Although Our Lady's Hospital have resolved difficulties which reduced the number of heart operations in 1987 and a decline can be expected in the number of children born with heart defects, I am naturally concerned that any child should have to wait unnecessarily for a heart operation. I have asked my Department to give special and urgent consideration to how the waiting list for heart surgery at Our Lady's can be reduced.

The discussions between the Department and the hospital are continuing. The Deputy can be assured that the suggestions she has made will be borne in mind by the Minister and the Department. Everything possible will be done to bring the 1988 level of output up to that achieved in 1986.

I am sure that Deputies will appreciate that it would require considerable additional resources to reduce the waiting list in this area of high technology. The hospital and my Department will continue to explore all possible ways of easing this problem. In the meantime, I want to reassure Deputies and, most of all, the parents of the children involved, that no child who needs a cardiac operation urgently will be denied treatment because of the shortfall in resources.

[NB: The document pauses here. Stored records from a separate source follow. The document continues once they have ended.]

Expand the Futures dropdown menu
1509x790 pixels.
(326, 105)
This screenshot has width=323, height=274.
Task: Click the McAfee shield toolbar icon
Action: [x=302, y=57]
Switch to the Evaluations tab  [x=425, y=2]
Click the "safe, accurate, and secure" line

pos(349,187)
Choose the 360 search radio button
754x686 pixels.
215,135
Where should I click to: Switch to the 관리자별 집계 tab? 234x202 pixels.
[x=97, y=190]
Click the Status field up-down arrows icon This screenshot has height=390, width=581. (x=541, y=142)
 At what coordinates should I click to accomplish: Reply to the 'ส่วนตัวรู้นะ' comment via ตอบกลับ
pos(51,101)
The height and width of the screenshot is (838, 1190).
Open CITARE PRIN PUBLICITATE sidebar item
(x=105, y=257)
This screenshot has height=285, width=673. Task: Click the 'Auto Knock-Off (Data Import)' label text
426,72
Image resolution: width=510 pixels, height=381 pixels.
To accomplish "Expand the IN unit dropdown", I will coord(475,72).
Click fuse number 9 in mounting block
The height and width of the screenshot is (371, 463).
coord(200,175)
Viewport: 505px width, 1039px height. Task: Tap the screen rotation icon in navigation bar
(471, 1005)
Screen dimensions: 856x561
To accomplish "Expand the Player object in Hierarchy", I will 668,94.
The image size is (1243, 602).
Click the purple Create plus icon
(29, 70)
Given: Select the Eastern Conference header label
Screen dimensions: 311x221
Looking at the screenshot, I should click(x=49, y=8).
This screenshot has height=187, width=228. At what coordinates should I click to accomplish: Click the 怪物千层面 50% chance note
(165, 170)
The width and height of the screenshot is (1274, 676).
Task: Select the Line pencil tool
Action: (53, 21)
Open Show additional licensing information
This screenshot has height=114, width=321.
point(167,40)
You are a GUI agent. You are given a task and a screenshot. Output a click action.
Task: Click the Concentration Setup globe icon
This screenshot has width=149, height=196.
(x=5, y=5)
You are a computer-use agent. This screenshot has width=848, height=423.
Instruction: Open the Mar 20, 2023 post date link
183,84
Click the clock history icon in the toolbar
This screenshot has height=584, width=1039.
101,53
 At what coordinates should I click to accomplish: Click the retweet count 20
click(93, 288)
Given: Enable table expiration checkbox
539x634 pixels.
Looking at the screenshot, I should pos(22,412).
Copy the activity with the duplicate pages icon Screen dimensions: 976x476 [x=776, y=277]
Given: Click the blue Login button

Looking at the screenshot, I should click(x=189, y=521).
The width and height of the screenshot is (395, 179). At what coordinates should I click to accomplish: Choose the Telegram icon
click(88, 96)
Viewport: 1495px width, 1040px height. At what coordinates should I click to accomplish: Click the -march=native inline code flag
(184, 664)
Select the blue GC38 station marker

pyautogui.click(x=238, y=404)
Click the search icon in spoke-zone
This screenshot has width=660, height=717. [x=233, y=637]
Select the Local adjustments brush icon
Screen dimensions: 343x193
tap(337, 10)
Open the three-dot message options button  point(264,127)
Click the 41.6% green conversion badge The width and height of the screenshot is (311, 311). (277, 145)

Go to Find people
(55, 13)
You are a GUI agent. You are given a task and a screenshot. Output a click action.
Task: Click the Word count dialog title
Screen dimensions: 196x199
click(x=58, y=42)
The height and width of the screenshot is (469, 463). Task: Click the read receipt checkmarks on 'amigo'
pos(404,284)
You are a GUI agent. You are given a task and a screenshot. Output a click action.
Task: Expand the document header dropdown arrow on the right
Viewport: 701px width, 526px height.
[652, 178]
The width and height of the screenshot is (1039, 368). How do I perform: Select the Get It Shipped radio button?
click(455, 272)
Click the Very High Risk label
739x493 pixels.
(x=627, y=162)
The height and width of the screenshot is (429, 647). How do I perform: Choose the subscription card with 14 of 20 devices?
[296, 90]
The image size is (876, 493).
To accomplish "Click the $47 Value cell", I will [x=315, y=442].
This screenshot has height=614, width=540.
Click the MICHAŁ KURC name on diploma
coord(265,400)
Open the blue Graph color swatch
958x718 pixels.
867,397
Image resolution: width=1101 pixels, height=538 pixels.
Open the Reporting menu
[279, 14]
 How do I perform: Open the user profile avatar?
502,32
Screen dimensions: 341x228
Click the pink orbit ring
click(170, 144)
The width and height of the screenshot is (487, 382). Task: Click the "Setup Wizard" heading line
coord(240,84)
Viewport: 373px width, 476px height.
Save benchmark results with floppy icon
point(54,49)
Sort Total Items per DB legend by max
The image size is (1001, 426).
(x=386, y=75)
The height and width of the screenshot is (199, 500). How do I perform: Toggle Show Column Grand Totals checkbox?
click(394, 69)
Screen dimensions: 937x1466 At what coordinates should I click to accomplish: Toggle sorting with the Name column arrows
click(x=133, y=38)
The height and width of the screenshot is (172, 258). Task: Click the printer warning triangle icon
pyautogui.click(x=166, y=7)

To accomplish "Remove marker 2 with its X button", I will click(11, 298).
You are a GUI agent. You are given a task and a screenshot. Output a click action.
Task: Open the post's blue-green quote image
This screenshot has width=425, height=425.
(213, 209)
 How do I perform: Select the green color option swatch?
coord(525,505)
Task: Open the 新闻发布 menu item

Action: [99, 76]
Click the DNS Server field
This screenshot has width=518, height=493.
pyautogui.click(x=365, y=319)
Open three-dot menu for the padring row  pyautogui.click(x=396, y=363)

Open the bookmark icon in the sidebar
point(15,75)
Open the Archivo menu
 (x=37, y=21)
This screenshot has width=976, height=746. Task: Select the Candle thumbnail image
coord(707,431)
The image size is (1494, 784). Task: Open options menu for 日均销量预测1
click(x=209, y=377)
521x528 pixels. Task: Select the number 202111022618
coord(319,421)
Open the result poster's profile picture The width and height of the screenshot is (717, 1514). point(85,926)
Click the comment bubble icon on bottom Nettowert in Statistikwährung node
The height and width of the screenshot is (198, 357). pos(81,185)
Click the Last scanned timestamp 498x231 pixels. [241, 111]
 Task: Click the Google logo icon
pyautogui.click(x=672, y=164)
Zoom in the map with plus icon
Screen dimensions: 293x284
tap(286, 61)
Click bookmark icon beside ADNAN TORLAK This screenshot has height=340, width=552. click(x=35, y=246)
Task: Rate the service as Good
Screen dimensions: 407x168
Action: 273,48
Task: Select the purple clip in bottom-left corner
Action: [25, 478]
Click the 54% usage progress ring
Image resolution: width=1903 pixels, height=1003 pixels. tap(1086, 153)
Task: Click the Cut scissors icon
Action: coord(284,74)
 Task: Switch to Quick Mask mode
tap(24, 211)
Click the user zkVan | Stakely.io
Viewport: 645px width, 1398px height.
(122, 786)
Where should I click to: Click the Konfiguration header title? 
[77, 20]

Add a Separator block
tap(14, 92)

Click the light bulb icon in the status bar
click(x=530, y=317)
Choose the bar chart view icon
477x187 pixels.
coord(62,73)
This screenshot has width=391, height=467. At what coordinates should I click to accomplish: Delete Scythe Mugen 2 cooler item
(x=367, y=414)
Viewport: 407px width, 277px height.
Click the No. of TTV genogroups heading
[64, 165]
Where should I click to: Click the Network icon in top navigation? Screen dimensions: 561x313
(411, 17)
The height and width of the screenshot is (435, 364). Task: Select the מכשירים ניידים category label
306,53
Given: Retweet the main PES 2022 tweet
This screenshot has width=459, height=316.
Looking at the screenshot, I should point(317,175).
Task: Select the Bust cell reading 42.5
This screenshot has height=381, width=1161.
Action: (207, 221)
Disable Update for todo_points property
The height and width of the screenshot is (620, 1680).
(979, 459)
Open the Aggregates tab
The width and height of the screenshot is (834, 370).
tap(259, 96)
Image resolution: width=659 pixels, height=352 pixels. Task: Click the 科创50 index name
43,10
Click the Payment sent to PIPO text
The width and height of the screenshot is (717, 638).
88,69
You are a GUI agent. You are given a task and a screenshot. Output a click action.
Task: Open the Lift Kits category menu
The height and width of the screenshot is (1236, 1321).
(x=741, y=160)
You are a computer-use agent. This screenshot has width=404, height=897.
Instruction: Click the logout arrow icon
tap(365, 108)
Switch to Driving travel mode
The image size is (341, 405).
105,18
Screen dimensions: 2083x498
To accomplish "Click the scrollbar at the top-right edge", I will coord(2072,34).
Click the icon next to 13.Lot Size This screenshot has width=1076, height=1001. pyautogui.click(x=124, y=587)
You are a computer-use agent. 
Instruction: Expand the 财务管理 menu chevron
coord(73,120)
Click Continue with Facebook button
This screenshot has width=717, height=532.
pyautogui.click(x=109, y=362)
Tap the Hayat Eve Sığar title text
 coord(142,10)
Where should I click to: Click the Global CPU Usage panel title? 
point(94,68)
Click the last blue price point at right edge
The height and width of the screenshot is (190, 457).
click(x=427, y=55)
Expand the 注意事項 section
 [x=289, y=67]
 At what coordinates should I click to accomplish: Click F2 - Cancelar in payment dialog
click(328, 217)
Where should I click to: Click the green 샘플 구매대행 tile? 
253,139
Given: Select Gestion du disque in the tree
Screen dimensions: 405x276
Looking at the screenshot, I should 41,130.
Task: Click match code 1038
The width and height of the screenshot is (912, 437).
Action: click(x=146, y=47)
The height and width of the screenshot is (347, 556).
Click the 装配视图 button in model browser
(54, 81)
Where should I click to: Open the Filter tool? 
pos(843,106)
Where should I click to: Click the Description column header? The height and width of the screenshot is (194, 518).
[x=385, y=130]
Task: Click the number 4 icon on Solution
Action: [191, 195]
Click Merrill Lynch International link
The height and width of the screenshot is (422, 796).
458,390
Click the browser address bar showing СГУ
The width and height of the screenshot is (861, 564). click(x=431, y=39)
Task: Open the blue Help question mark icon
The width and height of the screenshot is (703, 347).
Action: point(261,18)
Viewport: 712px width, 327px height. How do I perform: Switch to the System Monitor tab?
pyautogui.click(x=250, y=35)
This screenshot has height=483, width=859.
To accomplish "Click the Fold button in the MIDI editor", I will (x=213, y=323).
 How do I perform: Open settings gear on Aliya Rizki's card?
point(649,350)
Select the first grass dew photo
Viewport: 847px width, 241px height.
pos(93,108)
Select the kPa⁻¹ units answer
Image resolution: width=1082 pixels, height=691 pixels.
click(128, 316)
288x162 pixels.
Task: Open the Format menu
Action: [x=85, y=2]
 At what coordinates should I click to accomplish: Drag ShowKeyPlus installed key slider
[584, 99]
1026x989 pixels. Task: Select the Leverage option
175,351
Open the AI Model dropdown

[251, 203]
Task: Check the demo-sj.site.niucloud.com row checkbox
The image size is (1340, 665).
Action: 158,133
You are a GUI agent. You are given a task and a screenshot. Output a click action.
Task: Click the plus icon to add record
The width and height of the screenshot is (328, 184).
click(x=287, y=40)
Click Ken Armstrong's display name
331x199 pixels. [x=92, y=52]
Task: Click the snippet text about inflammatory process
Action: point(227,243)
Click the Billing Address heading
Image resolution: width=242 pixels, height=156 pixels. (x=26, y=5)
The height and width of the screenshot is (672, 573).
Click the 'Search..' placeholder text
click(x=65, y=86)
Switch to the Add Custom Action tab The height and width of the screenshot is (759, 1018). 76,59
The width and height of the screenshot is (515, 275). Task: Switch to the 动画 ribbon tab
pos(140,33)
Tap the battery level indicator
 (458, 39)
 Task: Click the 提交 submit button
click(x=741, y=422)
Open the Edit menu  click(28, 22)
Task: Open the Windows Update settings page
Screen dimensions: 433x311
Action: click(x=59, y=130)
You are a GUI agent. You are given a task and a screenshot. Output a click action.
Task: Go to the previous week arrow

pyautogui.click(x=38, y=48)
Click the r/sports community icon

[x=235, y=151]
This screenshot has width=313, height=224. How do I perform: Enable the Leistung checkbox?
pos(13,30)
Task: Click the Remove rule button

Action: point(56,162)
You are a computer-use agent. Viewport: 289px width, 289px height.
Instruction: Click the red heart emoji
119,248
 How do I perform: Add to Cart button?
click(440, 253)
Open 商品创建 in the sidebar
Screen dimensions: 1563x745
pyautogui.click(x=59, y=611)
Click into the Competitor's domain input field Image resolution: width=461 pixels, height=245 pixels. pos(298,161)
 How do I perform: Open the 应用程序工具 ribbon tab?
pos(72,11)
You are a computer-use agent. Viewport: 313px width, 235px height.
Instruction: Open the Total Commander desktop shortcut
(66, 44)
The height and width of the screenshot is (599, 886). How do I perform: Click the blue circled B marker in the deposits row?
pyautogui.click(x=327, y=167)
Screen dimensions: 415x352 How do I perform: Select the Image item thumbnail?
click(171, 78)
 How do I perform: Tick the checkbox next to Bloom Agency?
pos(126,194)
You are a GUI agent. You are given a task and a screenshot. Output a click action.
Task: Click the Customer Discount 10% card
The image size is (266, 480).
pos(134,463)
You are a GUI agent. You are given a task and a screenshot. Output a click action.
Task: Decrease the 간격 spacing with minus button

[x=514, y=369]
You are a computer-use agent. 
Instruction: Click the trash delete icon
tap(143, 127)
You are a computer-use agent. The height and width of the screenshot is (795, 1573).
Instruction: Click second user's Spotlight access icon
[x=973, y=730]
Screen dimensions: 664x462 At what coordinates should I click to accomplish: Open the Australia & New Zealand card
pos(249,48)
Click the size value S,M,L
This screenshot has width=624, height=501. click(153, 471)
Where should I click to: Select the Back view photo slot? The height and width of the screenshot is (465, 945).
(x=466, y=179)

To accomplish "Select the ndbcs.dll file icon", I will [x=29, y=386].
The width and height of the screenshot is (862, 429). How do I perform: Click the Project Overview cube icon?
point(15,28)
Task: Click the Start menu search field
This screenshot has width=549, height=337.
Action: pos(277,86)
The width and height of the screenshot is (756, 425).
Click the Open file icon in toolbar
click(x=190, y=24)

I wish to take this opportunity to compliment the specialist staff and their skill and all the staff of Our Lady's Hospital for the excellent work they are carrying out. I appreciate very much the points of view expressed by Deputy Flaherty and others in relation to this area. I want to express the concern of Deputy O'Hanlon, myself and the Department of Health and to say that we will do our utmost to eliminate this serious difficulty. Nevertheless, the Department are limited in the resources available to them at this stage. Our officials are having discussions with Our Lady's Hospital with a view to improving the situation, which I hope will happen in the not too distant future.

Initially, and perhaps up to the Minister's last point, the response was totally unsatisfactory and disappointing. It indicates that no progress has been made. However, in the Minister's final comments he said that discussions are ongoing and that every effort will be made to bring the level of operations up to the 1986 level. Will the Minister undertake to keep myself and other concerned Deputies informed as to the progress being made? I would like the Minister to make one final comment on how his assessment of the situation is so different from that of the people in charge of the units, Professor Ward and the surgeons, Mr. Wood and Mr. Neligan, all of whom have indicated that they are unable to deal adequately with the demands made on them. I accept that there will be waiting lists but they should be dealt with on a reasonable basis and those at the top of the list should be assured of treatment. How does the Minister's assessment of the situation differ so greatly from that of the specialists involved in this area who, as I have said, in a singular way, above any of the other areas of cutbacks, have expressed their concern about the impact of the cutbacks in this specific area?

I assure the Deputy we will do our utmost to keep the House and the Deputy in particular, informed of developments in this area. I want to reassure her and the House that discussions are under way between the Department and the officials of the hospital involved. The question of a difference of opinion is not very relevant because we have responsibility from a funding point of view. The care of children is particularly emotive and, in a sense, perhaps it is highlighted by vested interests who bring attention to particular areas. We are very concerned, as Ministers and parents, about this problem but we have an overall budget to administer and difficulties have arisen as a result of cutbacks throughout the service. In the circumstances we are doing our best to give the best possible service to Our Lady's Hospital in Crumlin.

The Dáil adjourned at 10.25 p.m. until 10.30 a.m. on Wednesday, 24 February 1988.